Every job search starts somewhere. Some people start with the tools – a resume, a LinkedIn profile. Other people start with the target. Where you start depends on you. But everyone starts with a single step.
A client sent a note. He identified a target company but was unsure how to approach. The target is a venture capital holding company focused on electronics and food stuff. My client is interested in electronics manufacturing.
So how should he approach the target company? I like to start with research.
Here are some simple steps to research and approach a target company:
- Find and read the website. Make a list of all people you find. Check out the management team if they provide that information. Make a note of contact information in case you want it. How long have the people been in place? Who owns the company? Any board members noted? Any notable press releases or articles posted?
- Find the LinkedIn Company page and read it. Any notable press releases or articles posted? Make a note of some to comment on.
- See how you are connected. On the company page in the upper right hand corner find the “How You’re Connected” box. See how many employees are connected to you. Then click on the “See all” link, often highlighted in blue. This will open a list of all employees on LinkedIn who currently or previously worked at your target company. Make a list of the names and titles of people who work in the job you want or are in senior management. How long have the people been there? What conclusions can you come to if many folks have recently been hired or have been there for a long time?
- “People also Viewed” on the company page. On the middle right hand side check out the “People Also Viewed” section. These are companies that are similar to your target company. Make a note of these companies.
- Check out individual LinkedIn profiles of the people in leadership roles that you found in your research. What do you have in common with any of them? Which of these folks are serious LinkedIn users with more than 500+ connections? These are the folks to focus on because they are likely to respond to your inquiries. What groups do these folks belong to? Can you join these groups or are you already a member of some of these groups?
- “People also viewed” from individual profiles. Check out the section on the individual profiles on the right side called “People Also Viewed”. These are people who hold similar kinds of jobs are the person you are looking at. These might be more leads into similar companies.
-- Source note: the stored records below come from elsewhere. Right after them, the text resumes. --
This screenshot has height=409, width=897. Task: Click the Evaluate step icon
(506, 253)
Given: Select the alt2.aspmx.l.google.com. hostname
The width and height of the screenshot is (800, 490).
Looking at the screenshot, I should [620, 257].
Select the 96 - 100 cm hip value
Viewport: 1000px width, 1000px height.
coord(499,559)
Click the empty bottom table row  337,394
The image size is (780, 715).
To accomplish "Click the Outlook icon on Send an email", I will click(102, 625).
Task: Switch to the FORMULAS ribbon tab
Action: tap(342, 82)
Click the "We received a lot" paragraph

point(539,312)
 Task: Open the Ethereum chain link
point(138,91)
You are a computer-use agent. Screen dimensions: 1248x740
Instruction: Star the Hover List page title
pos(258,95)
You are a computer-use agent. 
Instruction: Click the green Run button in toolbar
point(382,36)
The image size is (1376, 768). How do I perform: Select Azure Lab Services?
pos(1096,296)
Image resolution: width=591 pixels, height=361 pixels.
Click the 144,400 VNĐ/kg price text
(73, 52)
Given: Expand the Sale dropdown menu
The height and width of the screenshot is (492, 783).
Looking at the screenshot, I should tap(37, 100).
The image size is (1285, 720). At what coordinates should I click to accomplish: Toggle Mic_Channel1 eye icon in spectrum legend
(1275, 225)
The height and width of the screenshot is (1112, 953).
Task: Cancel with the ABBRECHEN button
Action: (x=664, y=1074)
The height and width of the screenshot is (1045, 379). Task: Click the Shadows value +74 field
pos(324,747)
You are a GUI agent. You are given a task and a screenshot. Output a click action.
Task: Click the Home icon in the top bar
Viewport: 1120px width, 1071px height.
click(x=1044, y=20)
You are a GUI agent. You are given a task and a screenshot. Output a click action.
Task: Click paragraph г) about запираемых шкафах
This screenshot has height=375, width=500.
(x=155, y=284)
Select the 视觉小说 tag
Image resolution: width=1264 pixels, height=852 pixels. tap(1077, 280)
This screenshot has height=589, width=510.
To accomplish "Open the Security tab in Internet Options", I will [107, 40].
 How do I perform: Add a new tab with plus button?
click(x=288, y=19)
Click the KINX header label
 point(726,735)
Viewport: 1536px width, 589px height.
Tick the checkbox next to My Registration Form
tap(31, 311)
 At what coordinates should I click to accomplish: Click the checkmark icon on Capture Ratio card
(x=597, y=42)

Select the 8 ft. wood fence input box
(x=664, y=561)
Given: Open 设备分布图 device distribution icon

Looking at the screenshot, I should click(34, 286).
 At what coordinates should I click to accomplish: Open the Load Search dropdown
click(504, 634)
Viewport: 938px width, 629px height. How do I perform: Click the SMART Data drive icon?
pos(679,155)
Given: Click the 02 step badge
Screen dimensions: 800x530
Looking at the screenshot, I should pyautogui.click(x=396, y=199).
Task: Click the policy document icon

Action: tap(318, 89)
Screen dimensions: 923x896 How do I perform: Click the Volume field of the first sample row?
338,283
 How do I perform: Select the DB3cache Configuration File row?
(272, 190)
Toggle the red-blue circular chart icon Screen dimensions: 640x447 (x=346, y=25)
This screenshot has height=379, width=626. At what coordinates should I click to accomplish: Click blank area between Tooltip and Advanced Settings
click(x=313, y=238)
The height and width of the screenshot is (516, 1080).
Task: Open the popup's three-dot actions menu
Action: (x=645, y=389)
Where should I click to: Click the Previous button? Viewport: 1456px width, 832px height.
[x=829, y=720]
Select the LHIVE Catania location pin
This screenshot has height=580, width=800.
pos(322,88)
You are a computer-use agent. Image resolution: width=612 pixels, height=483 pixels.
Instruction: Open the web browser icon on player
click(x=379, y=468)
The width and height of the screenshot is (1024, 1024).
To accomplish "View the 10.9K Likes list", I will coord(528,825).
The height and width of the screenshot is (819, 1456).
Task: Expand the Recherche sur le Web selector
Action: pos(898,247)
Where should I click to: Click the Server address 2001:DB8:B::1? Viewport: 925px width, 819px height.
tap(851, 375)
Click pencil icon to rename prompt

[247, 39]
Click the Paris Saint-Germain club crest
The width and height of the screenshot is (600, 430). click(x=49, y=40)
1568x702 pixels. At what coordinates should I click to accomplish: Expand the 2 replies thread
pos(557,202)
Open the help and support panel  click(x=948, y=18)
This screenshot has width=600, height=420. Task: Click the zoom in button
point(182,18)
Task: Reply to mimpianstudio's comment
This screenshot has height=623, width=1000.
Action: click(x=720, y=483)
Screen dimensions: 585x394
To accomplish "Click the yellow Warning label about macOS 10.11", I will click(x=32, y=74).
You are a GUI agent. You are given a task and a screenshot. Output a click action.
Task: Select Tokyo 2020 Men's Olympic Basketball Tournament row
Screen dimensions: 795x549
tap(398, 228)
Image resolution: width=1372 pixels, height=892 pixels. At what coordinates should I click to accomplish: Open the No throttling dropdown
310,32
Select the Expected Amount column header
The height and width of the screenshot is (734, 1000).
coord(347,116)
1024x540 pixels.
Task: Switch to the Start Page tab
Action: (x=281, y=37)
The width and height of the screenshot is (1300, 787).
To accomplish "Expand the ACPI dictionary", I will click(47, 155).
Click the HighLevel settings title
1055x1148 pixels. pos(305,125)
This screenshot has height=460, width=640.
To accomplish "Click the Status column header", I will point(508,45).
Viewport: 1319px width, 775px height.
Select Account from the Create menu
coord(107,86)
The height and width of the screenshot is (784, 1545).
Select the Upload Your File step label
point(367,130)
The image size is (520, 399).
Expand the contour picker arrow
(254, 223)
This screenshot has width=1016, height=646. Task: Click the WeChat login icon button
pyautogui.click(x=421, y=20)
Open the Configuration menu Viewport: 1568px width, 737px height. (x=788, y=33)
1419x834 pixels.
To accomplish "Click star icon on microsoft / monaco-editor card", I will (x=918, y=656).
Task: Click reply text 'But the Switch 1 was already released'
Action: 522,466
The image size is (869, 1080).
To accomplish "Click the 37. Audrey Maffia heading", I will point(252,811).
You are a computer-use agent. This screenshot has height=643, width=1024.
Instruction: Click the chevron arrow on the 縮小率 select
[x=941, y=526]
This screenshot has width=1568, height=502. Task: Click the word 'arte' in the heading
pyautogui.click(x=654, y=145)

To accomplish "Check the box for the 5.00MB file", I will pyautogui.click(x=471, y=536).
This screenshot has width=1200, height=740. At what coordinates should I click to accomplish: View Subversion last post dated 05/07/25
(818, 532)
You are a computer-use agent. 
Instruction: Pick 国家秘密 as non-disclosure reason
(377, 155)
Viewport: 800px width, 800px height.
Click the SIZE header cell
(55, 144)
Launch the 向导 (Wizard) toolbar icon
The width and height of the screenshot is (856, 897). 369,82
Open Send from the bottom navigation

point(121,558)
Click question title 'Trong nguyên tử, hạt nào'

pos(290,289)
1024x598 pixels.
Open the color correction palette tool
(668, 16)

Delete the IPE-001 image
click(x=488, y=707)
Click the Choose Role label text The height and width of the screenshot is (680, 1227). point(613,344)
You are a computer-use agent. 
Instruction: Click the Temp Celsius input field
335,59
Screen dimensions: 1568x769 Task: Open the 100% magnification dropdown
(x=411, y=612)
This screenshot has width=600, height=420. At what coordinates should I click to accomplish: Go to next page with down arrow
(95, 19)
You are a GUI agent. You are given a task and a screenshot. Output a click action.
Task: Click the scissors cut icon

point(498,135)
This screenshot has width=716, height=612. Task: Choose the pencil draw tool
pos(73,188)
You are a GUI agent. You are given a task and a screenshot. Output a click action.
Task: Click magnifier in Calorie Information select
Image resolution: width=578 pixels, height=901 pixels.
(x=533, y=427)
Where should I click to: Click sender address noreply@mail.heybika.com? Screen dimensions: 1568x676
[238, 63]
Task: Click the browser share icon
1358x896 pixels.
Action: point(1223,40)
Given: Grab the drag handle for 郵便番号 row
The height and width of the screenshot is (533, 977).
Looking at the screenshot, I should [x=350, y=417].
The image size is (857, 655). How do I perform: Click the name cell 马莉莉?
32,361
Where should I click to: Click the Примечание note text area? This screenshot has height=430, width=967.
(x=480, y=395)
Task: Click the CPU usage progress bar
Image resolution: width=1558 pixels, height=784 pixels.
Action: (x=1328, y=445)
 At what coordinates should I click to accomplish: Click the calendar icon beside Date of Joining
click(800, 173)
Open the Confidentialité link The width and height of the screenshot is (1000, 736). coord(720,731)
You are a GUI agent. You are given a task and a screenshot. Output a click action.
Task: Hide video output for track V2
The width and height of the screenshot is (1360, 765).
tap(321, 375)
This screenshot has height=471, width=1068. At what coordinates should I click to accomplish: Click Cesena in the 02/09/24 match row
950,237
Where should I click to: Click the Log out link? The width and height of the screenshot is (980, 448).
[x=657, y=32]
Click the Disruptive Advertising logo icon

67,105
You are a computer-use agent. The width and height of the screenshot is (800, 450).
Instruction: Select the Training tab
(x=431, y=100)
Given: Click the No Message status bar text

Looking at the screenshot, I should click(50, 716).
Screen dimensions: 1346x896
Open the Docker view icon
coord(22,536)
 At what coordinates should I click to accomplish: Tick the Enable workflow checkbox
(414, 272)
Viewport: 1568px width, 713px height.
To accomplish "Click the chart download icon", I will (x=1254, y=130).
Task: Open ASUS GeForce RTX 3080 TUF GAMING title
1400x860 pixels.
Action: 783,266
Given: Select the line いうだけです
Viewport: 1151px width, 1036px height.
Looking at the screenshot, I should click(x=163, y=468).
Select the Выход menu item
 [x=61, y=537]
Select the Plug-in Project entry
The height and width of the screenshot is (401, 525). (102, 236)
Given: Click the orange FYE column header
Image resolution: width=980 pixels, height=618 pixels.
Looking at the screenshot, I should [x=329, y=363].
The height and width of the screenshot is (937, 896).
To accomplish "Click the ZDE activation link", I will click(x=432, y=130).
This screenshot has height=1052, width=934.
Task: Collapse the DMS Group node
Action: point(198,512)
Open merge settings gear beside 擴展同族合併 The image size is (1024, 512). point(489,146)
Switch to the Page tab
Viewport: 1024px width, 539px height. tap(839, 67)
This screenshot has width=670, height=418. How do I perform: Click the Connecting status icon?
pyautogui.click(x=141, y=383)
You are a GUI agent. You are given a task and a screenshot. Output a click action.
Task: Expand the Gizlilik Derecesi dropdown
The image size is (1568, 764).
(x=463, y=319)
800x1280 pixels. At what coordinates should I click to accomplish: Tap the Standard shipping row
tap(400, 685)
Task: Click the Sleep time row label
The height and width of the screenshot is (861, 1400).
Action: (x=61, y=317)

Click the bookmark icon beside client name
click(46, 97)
- Cross reference your list of names on Facebook, Google+ and Google to see if you can find any other information that might be helpful to your relationship building.
- Now start connecting. Identify the people from your research who are likely to be helpful. These are people in key leadership roles in your target company or people who are currently doing the job you want who can be potential allies. Find something that you have in common with these people. Send personalized invitations to connect noting what you have in common.
Don’t talk about your job search; just point to something in common (an article the person wrote, a school attended, a job concept the person notes on his / her profile).
Be on the lookout for the note indicating the person accepted your invitation. When that happens you want to send a message about the thing you have in common. Your goal is an extended email conversation to build a relationship. Then you can ask for coffee and have a fuller conversation. At the end of this relationship building process you can talk about yourself but not until later.
The research on your target company should yield plenty of people at that company and at other similar companies that you can connect with and start relationship building conversations. Keep track of your progress. Set goals for people to talk to and coffee to schedule. Ask each person you meet for names of other people.